Price: £19.99   Supplier: Epic Marketing   01793 432176

That deaf, dumb and blind kid Jason Compton goes on a flipping frenzy...

Pinball brain damage C omputer games are funny things. They seem to serve two related yet opposite purposes. They can offer experiences we would never come near in real life – taking aim at a hostile MIG, exploring far-off lands with only a sword at your side, or blasting off into outer space. Or they can offer experiences we could just as easily have if we walked around the block. Pinball sims fall solidly into the latter case.

Sure, it keeps you in the house more, but there are all sorts of good arguments for things like pinball sims. You can play all you want for no additional charge, there is nobody to be embarrassed by, and you can really tilt the machine without getting in trouble. The Amiga has a fine tradition with pinball, and this latest Eastern European entry looks to add new tricks to the equation.

There are really two things that need to be evaluated when you are talking about pinball games: the quality of the pinball engine itself (does the game play reasonably like you might expect pinball to in the real world?) and the design of the tables (is this the sort of game you might shell out for and enjoy playing?).

Pinball brain damage Pre-configurable
The game engine itself brings a couple of newer notions to the fore. You can configure the ball action in a pre-game menu. On some of the settings, the ball is far livelier than you might expect. It is not as clear as the game suggests, though, as to how this handicaps or assists you. It is really more a question of how you like playing than making the game easier or tougher.

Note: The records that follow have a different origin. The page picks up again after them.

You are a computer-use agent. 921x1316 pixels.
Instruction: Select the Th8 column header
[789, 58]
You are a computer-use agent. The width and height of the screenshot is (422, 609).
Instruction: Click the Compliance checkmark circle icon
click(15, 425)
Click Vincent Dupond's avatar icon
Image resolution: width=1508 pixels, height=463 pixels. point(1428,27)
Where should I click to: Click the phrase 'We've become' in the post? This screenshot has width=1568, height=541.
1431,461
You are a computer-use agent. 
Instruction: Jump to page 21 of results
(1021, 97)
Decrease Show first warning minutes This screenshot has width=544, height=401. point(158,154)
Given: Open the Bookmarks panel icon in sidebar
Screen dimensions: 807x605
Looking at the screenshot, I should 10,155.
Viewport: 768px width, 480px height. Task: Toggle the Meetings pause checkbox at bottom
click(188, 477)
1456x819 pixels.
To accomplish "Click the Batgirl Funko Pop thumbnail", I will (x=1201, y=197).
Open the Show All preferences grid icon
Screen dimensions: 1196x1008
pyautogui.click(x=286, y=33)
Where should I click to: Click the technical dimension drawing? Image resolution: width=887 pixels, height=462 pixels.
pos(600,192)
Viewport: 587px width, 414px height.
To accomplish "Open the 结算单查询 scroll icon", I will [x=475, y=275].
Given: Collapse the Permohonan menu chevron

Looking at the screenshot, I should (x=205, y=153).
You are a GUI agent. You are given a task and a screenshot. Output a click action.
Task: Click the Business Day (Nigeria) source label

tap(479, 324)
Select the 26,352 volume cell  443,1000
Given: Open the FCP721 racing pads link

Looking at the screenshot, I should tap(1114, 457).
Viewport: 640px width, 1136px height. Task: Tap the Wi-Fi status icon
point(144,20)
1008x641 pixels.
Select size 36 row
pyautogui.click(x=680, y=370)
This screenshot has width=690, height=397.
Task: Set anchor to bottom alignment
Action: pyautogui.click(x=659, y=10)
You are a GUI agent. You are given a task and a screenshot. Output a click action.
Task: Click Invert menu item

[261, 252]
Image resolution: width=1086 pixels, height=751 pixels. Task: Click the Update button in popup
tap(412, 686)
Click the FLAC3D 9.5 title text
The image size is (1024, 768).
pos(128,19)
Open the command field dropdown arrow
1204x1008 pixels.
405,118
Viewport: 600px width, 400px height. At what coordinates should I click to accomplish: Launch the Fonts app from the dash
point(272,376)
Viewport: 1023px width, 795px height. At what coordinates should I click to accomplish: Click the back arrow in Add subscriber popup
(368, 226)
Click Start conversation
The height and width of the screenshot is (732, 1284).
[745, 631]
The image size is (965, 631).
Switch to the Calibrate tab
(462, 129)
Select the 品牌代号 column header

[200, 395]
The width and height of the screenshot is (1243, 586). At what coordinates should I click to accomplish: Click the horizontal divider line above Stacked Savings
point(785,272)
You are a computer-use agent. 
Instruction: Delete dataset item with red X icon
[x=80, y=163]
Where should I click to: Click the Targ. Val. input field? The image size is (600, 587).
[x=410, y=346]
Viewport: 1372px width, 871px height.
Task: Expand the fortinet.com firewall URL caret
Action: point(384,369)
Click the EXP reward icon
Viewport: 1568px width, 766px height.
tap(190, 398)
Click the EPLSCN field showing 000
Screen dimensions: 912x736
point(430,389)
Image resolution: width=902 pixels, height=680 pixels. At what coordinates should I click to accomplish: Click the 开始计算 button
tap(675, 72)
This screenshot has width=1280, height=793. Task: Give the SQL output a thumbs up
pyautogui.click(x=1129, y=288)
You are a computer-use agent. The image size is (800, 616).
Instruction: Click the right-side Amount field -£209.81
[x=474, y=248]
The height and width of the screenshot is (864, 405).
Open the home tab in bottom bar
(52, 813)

More interesting is the "super high-res" mode. Most pinball games stretch themselves across several screens, meaning you typically see no more than 50% of the pinball table on the screen at one time, giving you a more realistic ability to plan your shots. (The size of the now customary message board at the top of the screen remains unchanged). This super-high res mode can be toggled on the fly and does have its drawbacks – it is flickery, and since the proportions are preserved it takes up a fairly narrow strip of the screen so you may feel cramped, particularly if you switch in the middle of a game.
It is a different way to play, that is for sure. I recommend you give it a real chance. Your initial reaction will probably be negative, especially if you have played a lot of computer pinball and are used to the "old way" of doing things. But you may discover the detail, despite flicker, is sharper and enhances your gameplay. The flippers have a good kick to them. On the other hand, the bumpers are not as wild as many real-world pinball machines can get. The bumpers do not play a huge role, so it is a minor point.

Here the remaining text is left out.